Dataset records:
>>>

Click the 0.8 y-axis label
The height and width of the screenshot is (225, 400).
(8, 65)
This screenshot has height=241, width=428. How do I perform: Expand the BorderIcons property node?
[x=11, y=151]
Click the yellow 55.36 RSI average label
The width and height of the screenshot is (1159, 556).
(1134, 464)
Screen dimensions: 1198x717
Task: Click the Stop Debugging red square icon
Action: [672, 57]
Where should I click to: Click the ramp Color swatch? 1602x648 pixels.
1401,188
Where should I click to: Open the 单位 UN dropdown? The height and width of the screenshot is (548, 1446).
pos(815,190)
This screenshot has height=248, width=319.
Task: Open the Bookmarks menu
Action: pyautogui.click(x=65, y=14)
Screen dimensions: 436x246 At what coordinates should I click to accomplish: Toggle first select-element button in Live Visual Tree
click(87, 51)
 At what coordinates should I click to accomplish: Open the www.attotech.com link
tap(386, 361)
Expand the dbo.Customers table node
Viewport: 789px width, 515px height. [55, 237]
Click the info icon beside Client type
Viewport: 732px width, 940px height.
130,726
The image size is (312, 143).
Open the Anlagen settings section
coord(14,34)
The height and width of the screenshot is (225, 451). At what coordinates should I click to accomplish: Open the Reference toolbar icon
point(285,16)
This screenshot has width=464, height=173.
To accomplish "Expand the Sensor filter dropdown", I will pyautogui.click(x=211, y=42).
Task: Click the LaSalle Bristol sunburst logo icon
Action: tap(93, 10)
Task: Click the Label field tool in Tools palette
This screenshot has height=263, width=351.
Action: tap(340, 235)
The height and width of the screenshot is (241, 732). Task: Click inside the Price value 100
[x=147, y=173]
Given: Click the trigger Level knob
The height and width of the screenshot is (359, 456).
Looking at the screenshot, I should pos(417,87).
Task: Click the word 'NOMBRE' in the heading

<<<

▶ _Brief_: Only the lines from the one containing "The height and width of the screenshot is (225, 451)." through the last line of the records above are to be reproduced, exactly and with both ends included.

▶ _Output of the exercise_:
The height and width of the screenshot is (225, 451). At what coordinates should I click to accomplish: Open the Reference toolbar icon
point(285,16)
This screenshot has width=464, height=173.
To accomplish "Expand the Sensor filter dropdown", I will pyautogui.click(x=211, y=42).
Task: Click the LaSalle Bristol sunburst logo icon
Action: tap(93, 10)
Task: Click the Label field tool in Tools palette
This screenshot has height=263, width=351.
Action: tap(340, 235)
The height and width of the screenshot is (241, 732). Task: Click inside the Price value 100
[x=147, y=173]
Given: Click the trigger Level knob
The height and width of the screenshot is (359, 456).
Looking at the screenshot, I should pos(417,87).
Task: Click the word 'NOMBRE' in the heading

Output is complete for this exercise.